Flink HA JobManager cluster cannot elect a leader

9/8/2018

I'm trying to deploy Apache Flink 1.6 on kubernetes. With following the tutorial at job manager high availabilty page. I already have a working Zookeeper 3.10 cluster from its logs I can see that it's healthy and doesn't configured to Kerberos or SASL.All ACL rules are let's every client to write and read znodes. When I start the cluster everything works as expected every JobManager and TaskManager pods are successfully getting into Running state and I can see the connected TaskManager instances from the master JobManager's web-ui. But when I delete the master JobManager's pod, the other JobManager pod's cannot elect a leader with following error message on any JobManager-UI in the cluster.

{
  "errors": [
    "Service temporarily unavailable due to an ongoing leader election. Please refresh."
  ]
}

Even if I restart this page nothing changes. It stucks at this error message. My suspicion is, the problem is related with high-availability.storageDir option. I already have a working (tested with CloudExplorer) minio s3 deployment to my k8s cluster. But flink cannot write anything to the s3 server. Here you can find every config from github-gist.

-- rfum
apache-flink
kubernetes

1 Answer

9/9/2018

According to the logs it looks as if the TaskManager cannot connect to the new leader.
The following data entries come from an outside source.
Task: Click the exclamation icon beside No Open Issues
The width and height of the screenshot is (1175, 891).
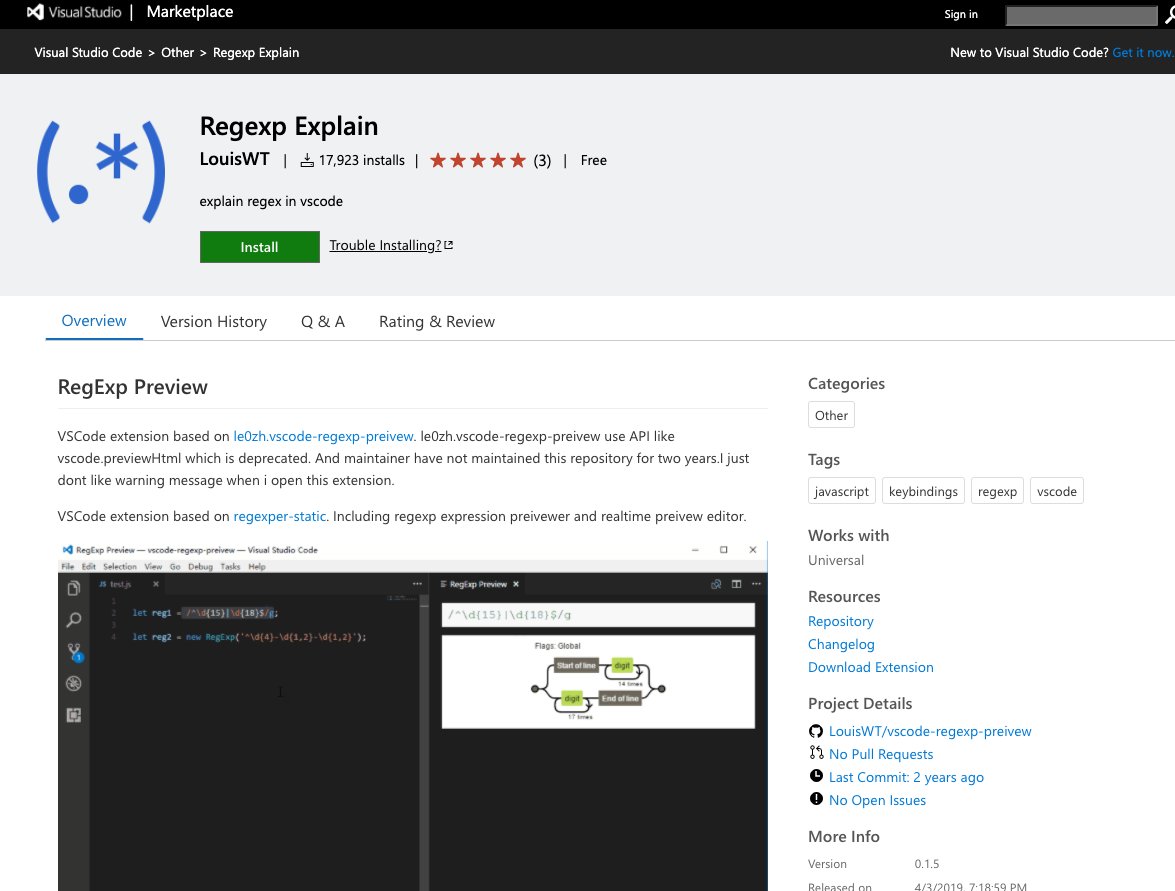Action: tap(816, 799)
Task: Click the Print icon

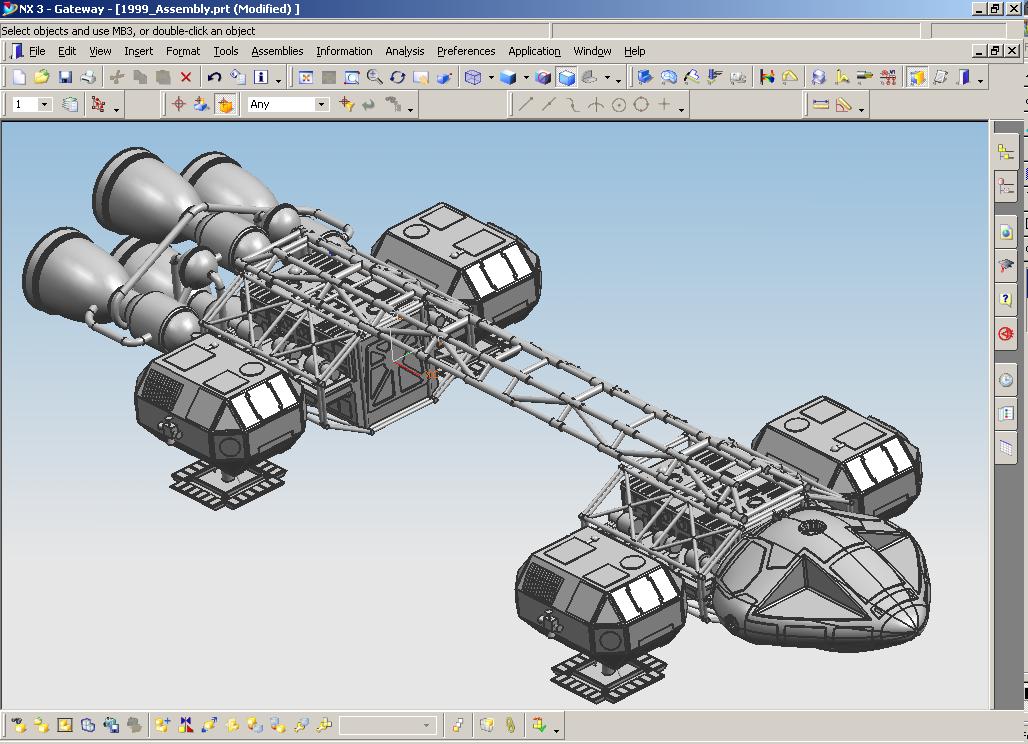Action: pyautogui.click(x=88, y=77)
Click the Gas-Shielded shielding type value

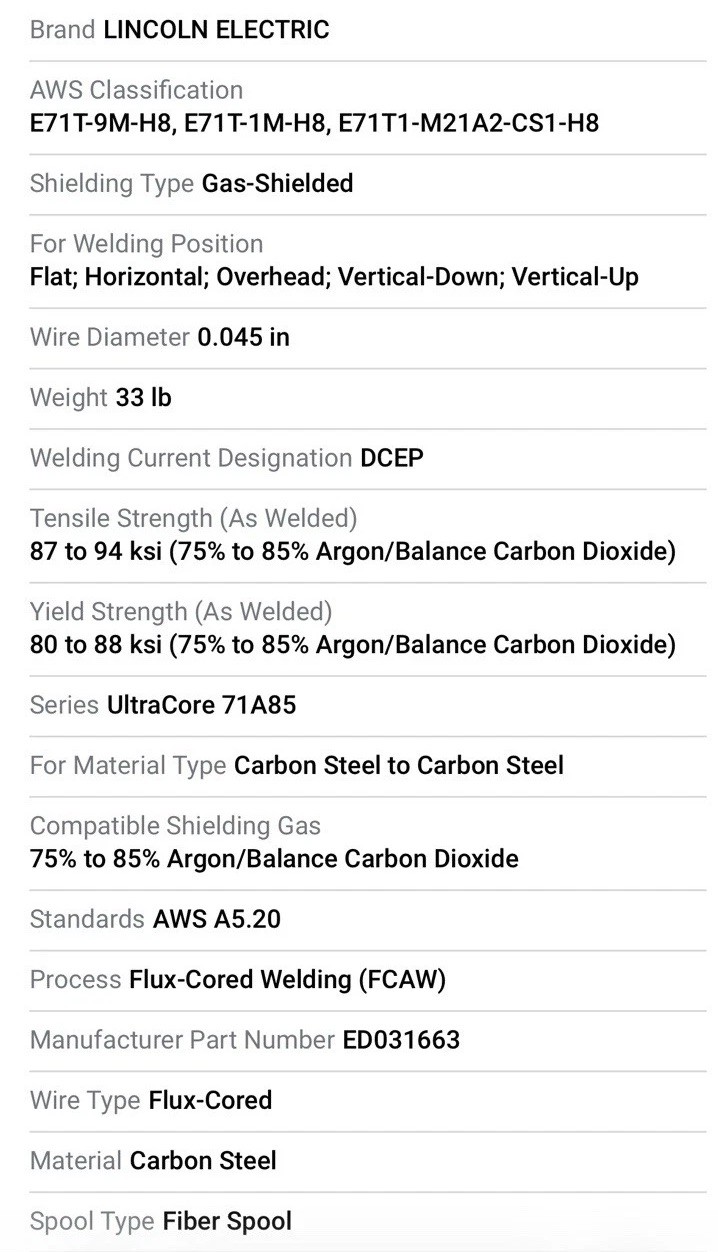click(277, 183)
I assume that this is the same for the web ui. The logs say that it tries to connect to flink-job-manager-0.flink-job-svc.flink.svc.cluster.local/10.244.3.166:44013. I cannot say from the logs whether flink-job-manager-1 binds to this IP. But my suspicion is that the headless service might return multiple IPs and Flink picks the wrong/old one. Could you log into the flink-job-manager-1 pod and check what its IP address is?

I think you should be able to resolve this problem by defining for each JobManager a dedicated service or if you use the pod hostname instead.

-- Till Rohrmann
Source: StackOverflow